▶ Excerpted text:
Molecular sensors combine molecular recognition with some form of reporter, so the presence of the item can be observed.
Molecular logic gate
A molecular logic gate is a molecule that performs a logical operation on one or more logic inputs and produces a single logic output. Unlike a molecular sensor, the molecular logic gate will only output when a particular combination of inputs are present.
Molecular assembler
A molecular assembler is a molecular machine able to guide chemical reactions by positioning reactive molecules with precision.
Molecular hinge
A molecular hinge is a molecule that can be selectively switched from one configuration to another in a reversible fashion. Such configurations must have distinguishable geometries, for instance, Cis or Trans isomers of a V-shape molecule. Azo compounds perform Cis–trans isomerism upon receiving UV-Vis light.
Biological
The most complex macromolecular machines are found within cells, often in the form of multi-protein complexes. Some biological machines are motor proteins, such as myosin, which is responsible for muscle contraction, kinesin, which moves cargo inside cells away from the nucleus along microtubules, and dynein, which moves cargo inside cells towards the nucleus and produces the axonemal beating of motile cilia and flagella. "[I]n effect, the [motile cilium] is a nanomachine composed of perhaps over 600 proteins in molecular complexes, many of which also function independently as nanomachines ...

▶ Record excerpts:
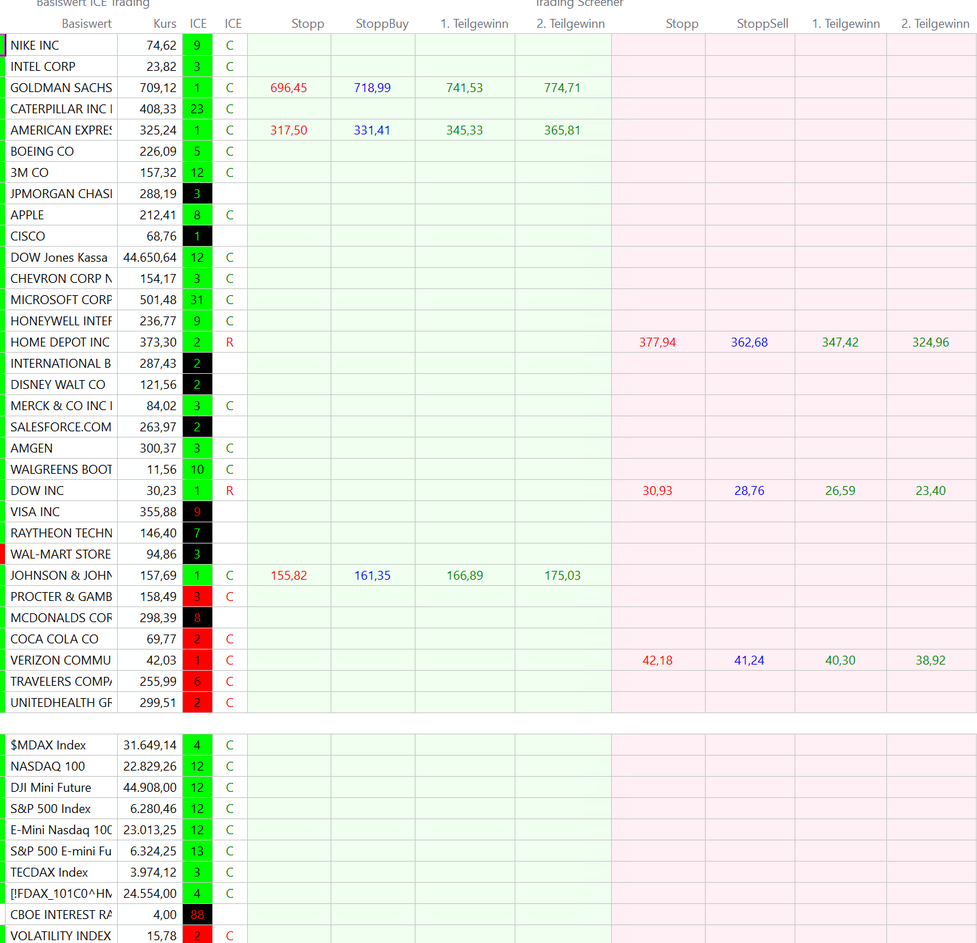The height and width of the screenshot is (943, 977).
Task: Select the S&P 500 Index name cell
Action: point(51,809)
* * *
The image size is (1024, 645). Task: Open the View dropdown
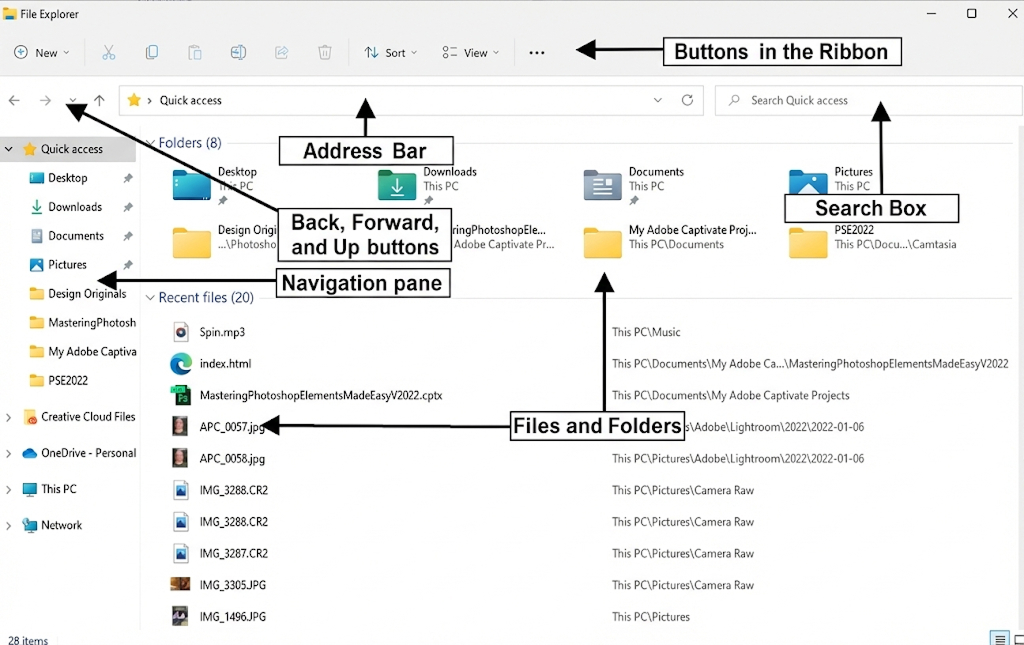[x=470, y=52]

▶ Exercise requirements:
Reproduce the entire passage on molecular machines above, word for word.

▶ Exercise answer:
Molecular sensors combine molecular recognition with some form of reporter, so the presence of the item can be observed.
Molecular logic gate
A molecular logic gate is a molecule that performs a logical operation on one or more logic inputs and produces a single logic output. Unlike a molecular sensor, the molecular logic gate will only output when a particular combination of inputs are present.
Molecular assembler
A molecular assembler is a molecular machine able to guide chemical reactions by positioning reactive molecules with precision.
Molecular hinge
A molecular hinge is a molecule that can be selectively switched from one configuration to another in a reversible fashion. Such configurations must have distinguishable geometries, for instance, Cis or Trans isomers of a V-shape molecule. Azo compounds perform Cis–trans isomerism upon receiving UV-Vis light.
Biological
The most complex macromolecular machines are found within cells, often in the form of multi-protein complexes. Some biological machines are motor proteins, such as myosin, which is responsible for muscle contraction, kinesin, which moves cargo inside cells away from the nucleus along microtubules, and dynein, which moves cargo inside cells towards the nucleus and produces the axonemal beating of motile cilia and flagella. "[I]n effect, the [motile cilium] is a nanomachine composed of perhaps over 600 proteins in molecular complexes, many of which also function independently as nanomachines ...